Regulation

To ban or not to ban? The case of chlorine-washed chicken


To ban something is to insist that people want that thing, wish to undertake that activity. After all, if the impulse to indulge were zero then there would be no point to the ban, would there? The incidence of the activity would be zero both before and after, in the presence and the absence of the ban. No one goes around virtue-signalling by insisting that no one do what none has the slightest intention of undertaking.

OK, that might not be true of entirely all politics but as a guide to logic it is still sound.

If people wish to do something then why shouldn’t they do so? This is the hurdle that any proposal to outlaw an activity must clear. What is the justification for snatching away an opportunity for people to make their own lives better, by their own lights?

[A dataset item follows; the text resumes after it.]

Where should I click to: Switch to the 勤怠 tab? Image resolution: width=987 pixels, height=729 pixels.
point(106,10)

That some such restrictions leap the barrier is obvious. The existence of murder shows that some do indeed wish to do it. We ban it as best we can, punish it if we’re able and generally try to discourage it. We don’t succeed, as some hundreds in the UK find out every year, but we do try.

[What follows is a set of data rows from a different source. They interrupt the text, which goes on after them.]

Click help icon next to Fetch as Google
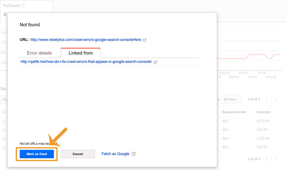288x170 pixels. 134,154
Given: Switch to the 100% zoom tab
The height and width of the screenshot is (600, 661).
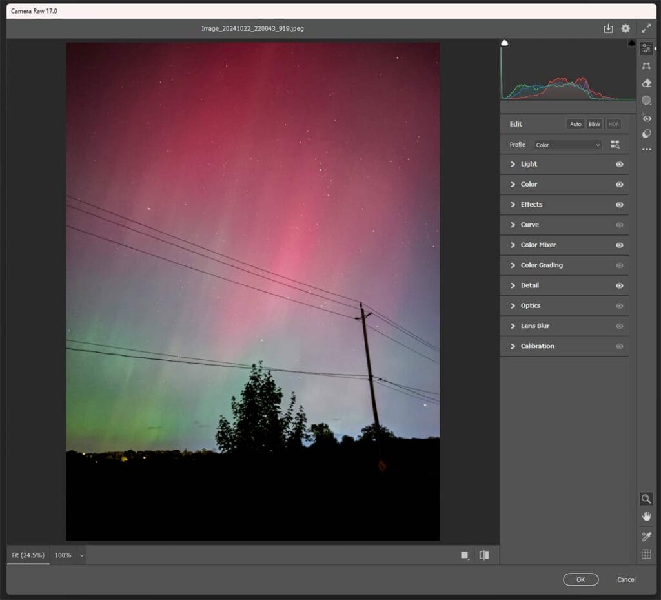Looking at the screenshot, I should coord(63,555).
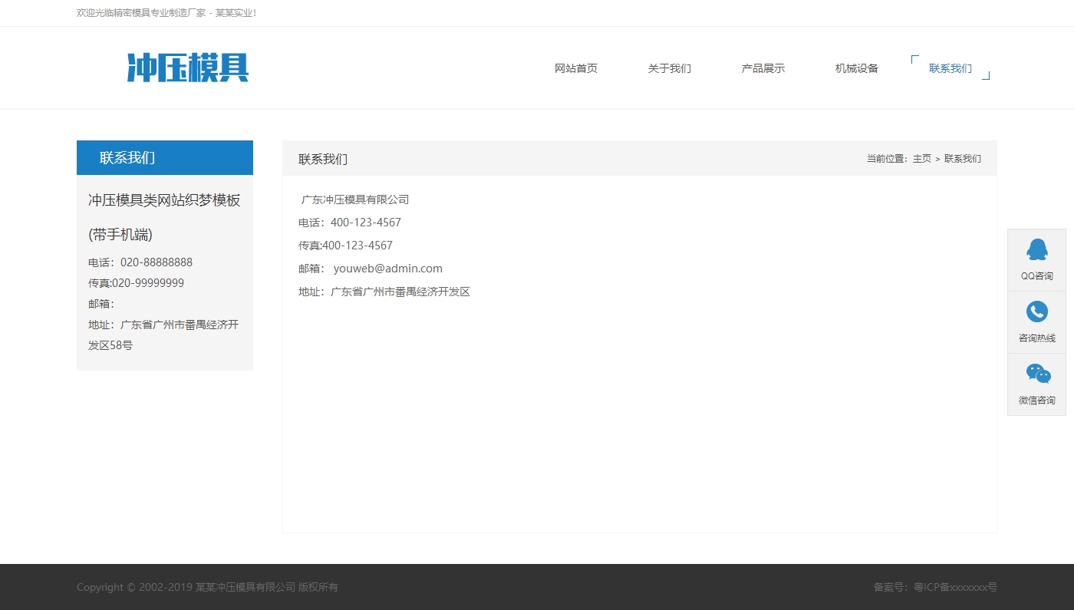Click the 冲压模具 logo image
This screenshot has height=610, width=1074.
point(187,68)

That some don’t leap the barrier is equally obvious. History is replete with sumptuary laws in which what one may wear or eat is determined by government – on the grounds that the peons should not be allowed what is properly, righteously, something that only the elite may be able to do. The differentiation between those emitting carbon by flying for a holiday and those doing so to attend a climate demonstration (copyright Emma Thompson) is perhaps a modern incarnation.

We need therefore a rule we can use to test when a ban is righteous. J. S. Mill provided one variant of this: the right to swing the fist is absolute until the nose of another is met. In more modern jargon we call this a third-party cost.

There are costs and benefits to everything. When consenting adults are gaining the one and bearing the other, there is no justification for limiting the activity. But when the effects spread to those not volunteering to partake then there are costs to third parties.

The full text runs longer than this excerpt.